• _Passage provided_:
● ● ●
Metadata-Version: 2.4
Name: snakemake-storage-plugin-cached-http
Version: 0.3
Summary: Snakemake storage plugin for downloading files via HTTP with caching and rate limiting
Author-email: PyPSA-Eur Authors <jonas.hoersch@openenergytransition.org>
License-Expression: MIT
Project-URL: homepage, https://github.com/pypsa/pypsa-eur
Project-URL: repository, https://github.com/pypsa/pypsa-eur
Keywords: snakemake,plugin,storage,http,cache
Classifier: Development Status :: 4 - Beta
Classifier: Intended Audience :: Science/Research
Classifier: Programming Language :: Python :: 3
Classifier: Programming Language :: Python :: 3.11
Classifier: Programming Language :: Python :: 3.12
Classifier: Programming Language :: Python :: 3.13
Requires-Python: >=3.11
Description-Content-Type: text/markdown
Requires-Dist: httpx~=0.27
Requires-Dist: platformdirs~=4.0
Requires-Dist: reretry~=0.11
Requires-Dist: snakemake-interface-common~=1.14
Requires-Dist: snakemake-interface-storage-plugins<5.0,>=4.2
Requires-Dist: snakemake-storage-plugin-http~=0.3
Requires-Dist: tqdm-loggable~=0.2
Requires-Dist: typing-extensions~=4.15
Requires-Dist: zstandard~=0.25.0
Provides-Extra: dev
Requires-Dist: pytest>=7.0; extra == "dev"
● ● ●
• _Job a_:
Rewrite the records from the line containing "Given: Create a new group folder" down to the end of the records as a Markdown table with the columns Row and Line, skipping blank lines. Leave the pictures out.
The package metadata and the records are unrelated material.

[Dataset excerpt]
● ● ●
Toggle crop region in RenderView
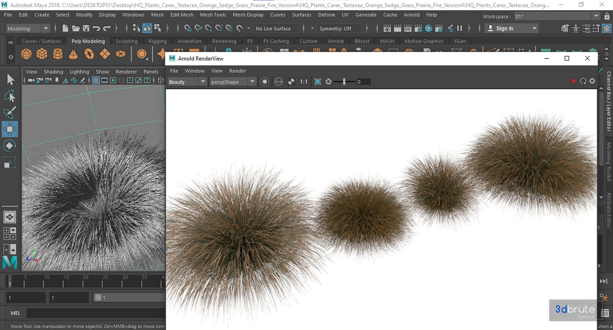 pos(318,82)
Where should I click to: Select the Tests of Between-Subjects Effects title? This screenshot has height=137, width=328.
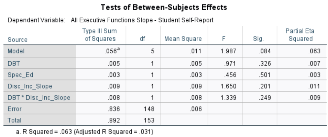coord(164,7)
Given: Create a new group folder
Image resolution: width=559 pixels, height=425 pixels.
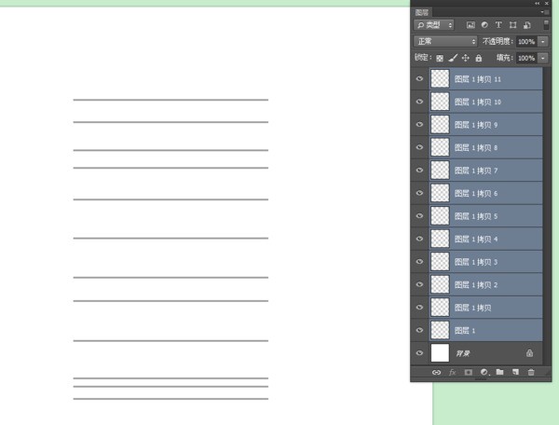Looking at the screenshot, I should pyautogui.click(x=499, y=373).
● ● ●
• _Job b_:
According to the package metadata, what Python version does the plugin require?

• _Written solution a_:
| Row | Line |
|---|---|
| 1 | Given: Create a new group folder |
| 2 | Image resolution: width=559 pixels, height=425 pixels. |
| 3 | Looking at the screenshot, I should pyautogui.click(x=499, y=373). |

• _Written solution b_:
Python 3.11 or later.